Using standard bolted connections in a truss, the actual deflection may well be significantly greater than the original analysed frame deflection, due to bolt slip. How can we take into account the effect of the bolt slip in the calculation model?
This month the NSC (Nov/Dec 19) technical paper discusses some of the issues of bolt slip in trusses. In our blog post we will show you, how you can take into account the effect of bolt slip in the calculation and predict the actual deflection of a truss.
In MasterFrame, using the Frame Generator function, almost any geometry of truss can be modelled with just some simple selections and clicks.
Following the conclusion of the technical paper, we would like to model and calculate the effect of bolt slip. In addition to the general loadings, we need to apply a change of length to the affected members.
In MasterFrame, change in length is applied as a member loading (Short DL).
Member shortening (or lengthening) can be added to any members on a general bases to apply to all load combinations or using one of the specific load groups we can specify the length change case-by-case.

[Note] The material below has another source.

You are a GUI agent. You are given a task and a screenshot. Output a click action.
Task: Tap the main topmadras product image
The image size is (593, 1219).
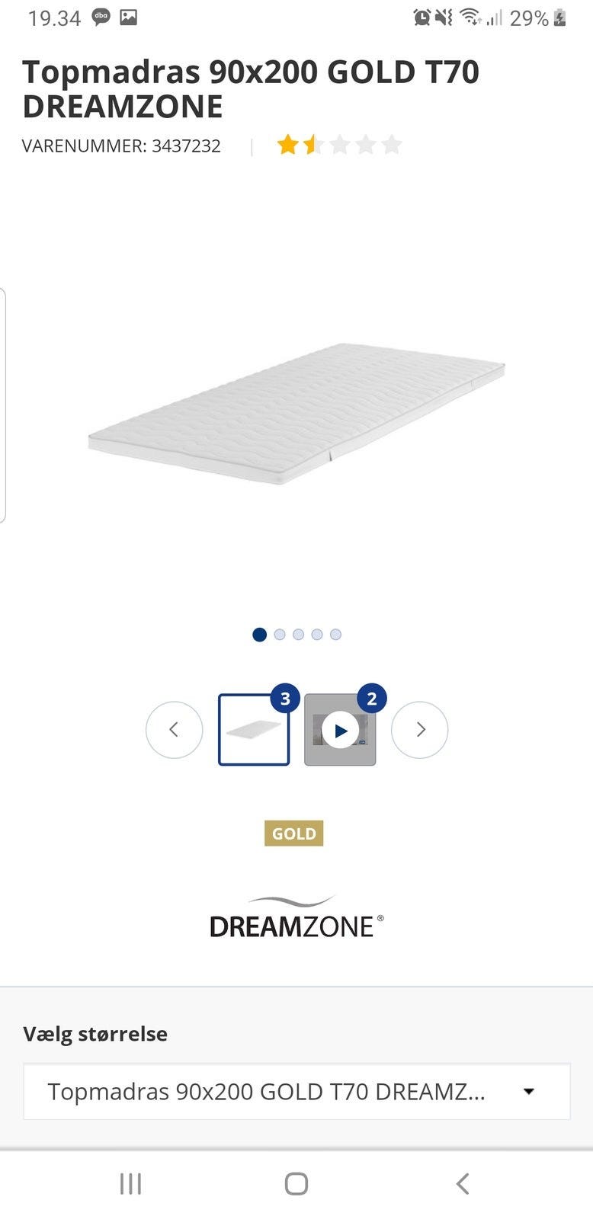pyautogui.click(x=297, y=414)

Using preloaded (HSFG) bolts, you can remove the connection slip at either the serviceability limit state or the ultimate limit state.

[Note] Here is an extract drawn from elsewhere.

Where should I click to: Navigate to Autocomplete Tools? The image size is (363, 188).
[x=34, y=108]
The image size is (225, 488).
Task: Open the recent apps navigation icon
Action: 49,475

In MasterSeries Connection Design software, both normal (Category A, EN 1993-1-8) and preloaded (Category B and C) bolts can be used during the connection design.
In the following example, we will show how the deflection results change when using standard bolted splice connection in the chords and the diagonal around the mid-span. The other parts of the truss are shop-welded.

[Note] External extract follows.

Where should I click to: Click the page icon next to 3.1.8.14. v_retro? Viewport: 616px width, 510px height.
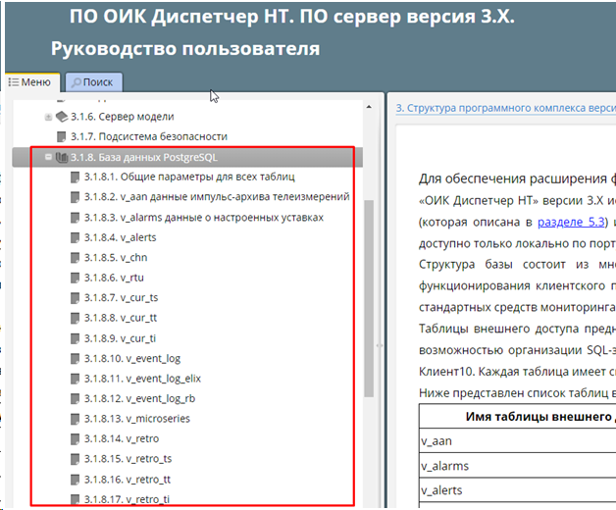76,439

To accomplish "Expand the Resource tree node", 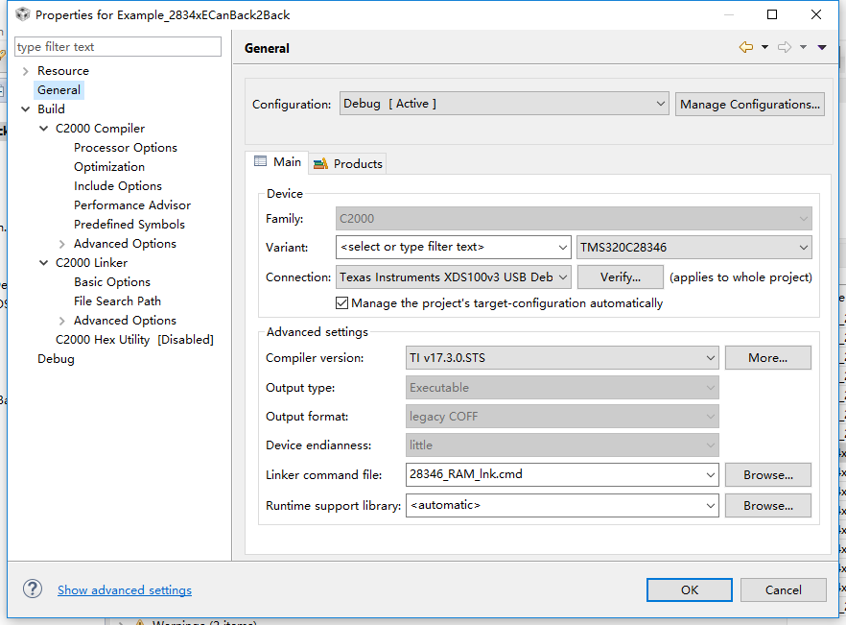I will point(25,71).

We have a 40m span ‘N’ truss. The loading represents the dominant Dead + Snow + Wind load combination in SLS.
We ran the analysis for two model variations:
- Model without any connection slip
- Applying 2 mm lengthening in the tension tensioned chord and diagonal and 2 mm shortening in the compressed chord in the mid-span. It assumes that the members are bolted with 2 mm clearance holes and 1 mm slip can occur in all holes simultaneously at each member ends.
Comparing the vertical deflections in the mid-span, we see that vertical deflection increases by 22% to 58.4 mm, an extra 10.4 mm of deflection.